Diego Fusaro Filosofo
Salvare le banche è il motto dell’élite globalista e dei suoi araldi, gli armigeri del pensiero unico politicamente corretto ed eticamente corrotto. Occorre salvare il popolo, non le banche. Salvare le banche significa, com’è ovvio, massacrare il popolo: cioè usare fondi pubblici per interessi privati, ancora una volta attuando un keynesismo rovesciato, che giova unicamente ai dominanti. E che, per dispiegarsi, necessita di misure di lacrime e sangue per i dominati.
Se fallissero, ne scaturirebbero sciagure sociali immani. È una narrativa fuorviante, propria di chi, con essa, vuole colpire il basso per favorire sempre e solo l’alto.

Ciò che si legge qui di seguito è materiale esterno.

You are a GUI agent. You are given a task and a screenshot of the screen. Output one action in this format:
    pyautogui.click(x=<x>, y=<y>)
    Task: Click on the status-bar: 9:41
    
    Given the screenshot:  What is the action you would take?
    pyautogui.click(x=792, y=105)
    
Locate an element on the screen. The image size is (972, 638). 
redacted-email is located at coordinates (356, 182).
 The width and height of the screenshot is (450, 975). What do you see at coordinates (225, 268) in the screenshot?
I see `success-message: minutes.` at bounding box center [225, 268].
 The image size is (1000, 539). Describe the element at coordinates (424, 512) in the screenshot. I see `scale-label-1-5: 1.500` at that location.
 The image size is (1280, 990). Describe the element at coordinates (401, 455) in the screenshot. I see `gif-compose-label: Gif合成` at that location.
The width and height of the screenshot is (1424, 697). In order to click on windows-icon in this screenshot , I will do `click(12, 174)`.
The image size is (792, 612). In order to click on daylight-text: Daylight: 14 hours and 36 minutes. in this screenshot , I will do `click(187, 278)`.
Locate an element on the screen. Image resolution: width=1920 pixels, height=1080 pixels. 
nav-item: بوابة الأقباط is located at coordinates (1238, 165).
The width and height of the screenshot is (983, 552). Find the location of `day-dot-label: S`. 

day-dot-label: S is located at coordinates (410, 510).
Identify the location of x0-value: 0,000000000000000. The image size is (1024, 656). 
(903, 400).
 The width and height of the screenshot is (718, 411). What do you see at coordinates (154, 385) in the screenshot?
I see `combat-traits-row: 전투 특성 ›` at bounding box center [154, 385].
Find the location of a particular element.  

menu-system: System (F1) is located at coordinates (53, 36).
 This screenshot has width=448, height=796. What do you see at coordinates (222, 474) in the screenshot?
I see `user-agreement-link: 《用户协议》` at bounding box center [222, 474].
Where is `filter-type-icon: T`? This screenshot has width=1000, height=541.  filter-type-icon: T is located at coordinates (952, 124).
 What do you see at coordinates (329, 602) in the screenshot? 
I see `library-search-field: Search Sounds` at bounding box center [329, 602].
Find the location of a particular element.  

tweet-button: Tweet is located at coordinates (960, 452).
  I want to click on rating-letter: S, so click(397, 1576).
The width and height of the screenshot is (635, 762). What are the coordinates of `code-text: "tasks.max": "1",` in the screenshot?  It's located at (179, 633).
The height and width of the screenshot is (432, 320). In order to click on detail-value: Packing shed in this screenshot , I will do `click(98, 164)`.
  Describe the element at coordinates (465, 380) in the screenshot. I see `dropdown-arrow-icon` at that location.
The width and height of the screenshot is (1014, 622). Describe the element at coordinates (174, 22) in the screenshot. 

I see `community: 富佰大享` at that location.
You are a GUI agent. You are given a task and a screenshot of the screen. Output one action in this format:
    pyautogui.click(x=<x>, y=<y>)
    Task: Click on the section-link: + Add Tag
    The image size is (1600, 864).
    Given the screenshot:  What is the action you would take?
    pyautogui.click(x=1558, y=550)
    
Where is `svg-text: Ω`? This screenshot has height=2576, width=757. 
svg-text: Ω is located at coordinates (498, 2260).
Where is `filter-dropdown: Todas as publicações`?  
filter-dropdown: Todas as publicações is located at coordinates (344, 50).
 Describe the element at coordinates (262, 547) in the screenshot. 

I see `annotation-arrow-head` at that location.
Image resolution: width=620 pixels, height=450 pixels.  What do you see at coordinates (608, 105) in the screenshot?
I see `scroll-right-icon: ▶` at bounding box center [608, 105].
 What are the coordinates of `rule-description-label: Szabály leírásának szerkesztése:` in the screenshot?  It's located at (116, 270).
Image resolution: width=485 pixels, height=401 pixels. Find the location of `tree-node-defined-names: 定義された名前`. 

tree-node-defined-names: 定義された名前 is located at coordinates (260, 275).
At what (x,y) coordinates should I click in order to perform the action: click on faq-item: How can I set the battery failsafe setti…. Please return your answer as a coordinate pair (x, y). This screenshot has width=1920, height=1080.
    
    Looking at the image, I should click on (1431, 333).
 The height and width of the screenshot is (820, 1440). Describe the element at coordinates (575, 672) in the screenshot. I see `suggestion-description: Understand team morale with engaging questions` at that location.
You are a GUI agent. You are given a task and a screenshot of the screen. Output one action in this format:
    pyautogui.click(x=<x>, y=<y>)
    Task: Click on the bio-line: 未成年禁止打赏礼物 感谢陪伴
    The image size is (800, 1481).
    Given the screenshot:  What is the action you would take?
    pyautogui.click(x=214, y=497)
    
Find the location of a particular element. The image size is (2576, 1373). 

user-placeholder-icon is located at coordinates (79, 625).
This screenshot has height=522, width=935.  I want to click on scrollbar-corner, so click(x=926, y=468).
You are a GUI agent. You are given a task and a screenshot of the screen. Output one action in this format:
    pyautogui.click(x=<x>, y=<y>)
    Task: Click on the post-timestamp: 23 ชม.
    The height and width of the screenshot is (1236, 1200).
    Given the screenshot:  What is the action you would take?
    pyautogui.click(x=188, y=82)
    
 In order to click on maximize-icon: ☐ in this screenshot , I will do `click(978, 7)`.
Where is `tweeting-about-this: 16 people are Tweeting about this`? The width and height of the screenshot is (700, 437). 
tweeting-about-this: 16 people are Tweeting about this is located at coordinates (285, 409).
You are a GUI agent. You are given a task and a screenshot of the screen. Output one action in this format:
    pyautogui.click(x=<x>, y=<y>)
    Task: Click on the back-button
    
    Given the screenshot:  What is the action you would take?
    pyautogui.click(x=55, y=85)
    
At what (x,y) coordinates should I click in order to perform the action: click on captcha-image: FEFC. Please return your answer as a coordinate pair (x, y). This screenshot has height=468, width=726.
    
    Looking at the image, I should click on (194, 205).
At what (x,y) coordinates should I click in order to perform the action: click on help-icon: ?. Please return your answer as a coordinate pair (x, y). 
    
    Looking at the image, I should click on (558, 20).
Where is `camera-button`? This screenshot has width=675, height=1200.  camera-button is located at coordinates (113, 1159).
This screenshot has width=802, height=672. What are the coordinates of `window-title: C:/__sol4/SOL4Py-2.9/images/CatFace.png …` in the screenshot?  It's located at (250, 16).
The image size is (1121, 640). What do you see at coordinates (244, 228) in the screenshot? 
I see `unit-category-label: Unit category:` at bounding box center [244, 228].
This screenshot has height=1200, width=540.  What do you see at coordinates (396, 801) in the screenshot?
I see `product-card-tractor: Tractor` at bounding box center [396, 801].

Che fare, dunque, per riprendere il noto e sempre valido quesito leniniano? In primis, evitare intrusioni dei famelici lupi dell’Unione europea, id est della Bce. I quali, com’è ovvio, non vedono l’ora di intervenire con i soliti dispositivi di cattura, cioè per rinsaldare la nostra schiavitù. In secondo luogo, evitare senza esitazioni l’aiuto alle banche e il loro salvataggio con pubblici danari. In terzo luogo – ed è il punto decisivo – procedere in direzione dell’interesse nazionale-popolare, cioè nazionalizzare il sistema bancario. È ora di porre fine a questo sciagurato “comunismo capitalistico”, con cui si privatizzano gli utili e si rendono pubbliche le perdite, addossando alla collettività l’onere del salvataggio. Occorre nazionalizzare gli assetti fondamentali di questo Paese, dalle banche alla Fiat, reagendo alla “bestia selvatica” (Hegel) del mercato deregolamentato.